Dawar is one of the founding members of the rights movement PTM or Pashtun Tahafuz Movement (Pashtun Protection Movement) along with two other leading figures, Ali Wazir and Manzoor Pashteen.
Wazir, also a former MP from the tribal region, and a harsh critic of Pakistan’s anti-Taliban policies, has been in jail on charges of sedition for nearly two years.
Pashteen, who held dozens of rallies across Pakistan demanding peace and security in the tribal region, has been avoiding public appearances since December amid serious threats to his life.
“Public mobilization is not acceptable because Pakistan’s security establishment has different strategic objectives than peace,” according to Dawar.
He added that peace activists face an “extreme” level of threats because “they are seen as obstacles to those objectives.”
The Pakistani military maintains that it is fully committed to combating terrorism. Officials note dozens of soldiers have been killed in attacks by militants as the government tries to curb their activities.
While the TTP and groups like Islamic State in Khorasan Province (ISKP) continue to target security forces, government officials, religious leaders, and political opponents, peace activists allege that state security agencies are targeting them.

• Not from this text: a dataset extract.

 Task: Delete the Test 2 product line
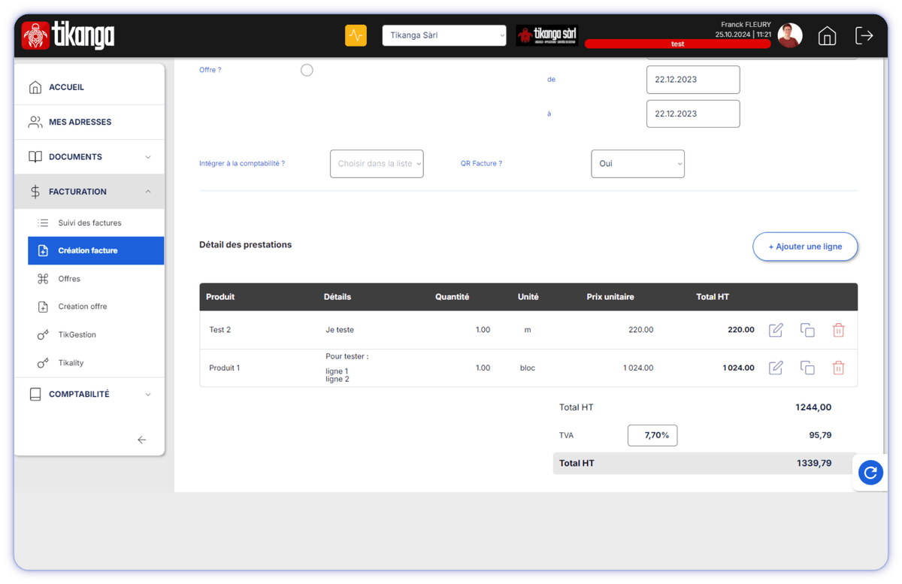pyautogui.click(x=838, y=330)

Aftab Shinwari, district coordinator for the Pashtun Tahafuz Movement (PTM) in the Khyber tribal district, told RFE/RL that he's been jailed for trying to organize events and that activists routinely receive threatening calls and text messages from unknown numbers.

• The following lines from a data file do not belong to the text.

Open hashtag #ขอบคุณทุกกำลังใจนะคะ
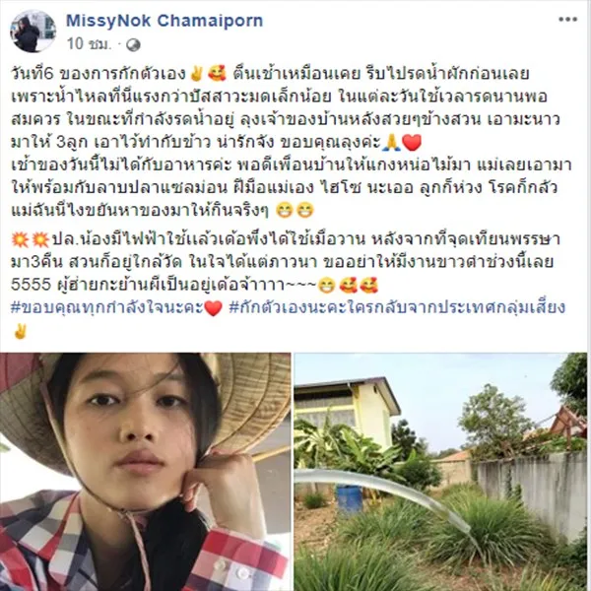 [107, 307]
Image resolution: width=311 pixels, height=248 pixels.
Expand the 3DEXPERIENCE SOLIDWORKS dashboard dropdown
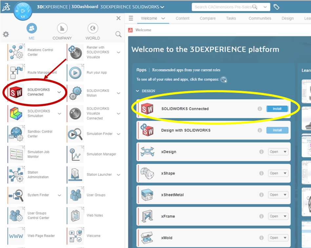coord(163,7)

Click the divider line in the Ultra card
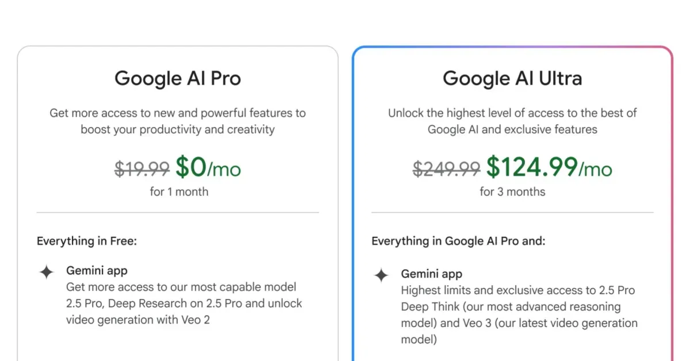(512, 213)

Pakistani authorities say they don't target activists, but they add that individuals who “malign” the military or act “against the state” will not be tolerated.
In January 2025, Pakistan’s National Assembly passed amendments to existing laws, granting state agencies the power to imprison individuals for up to three years for spreading “disinformation” on social media.
Despite those challenges, peace activists remain defiant.
Salarzai says his struggle is focused on peace and security.
“We will continue our peaceful struggle. There is no backing down. We will resist any attempt to disrupt peace whether it comes from the state or nonstate actors.”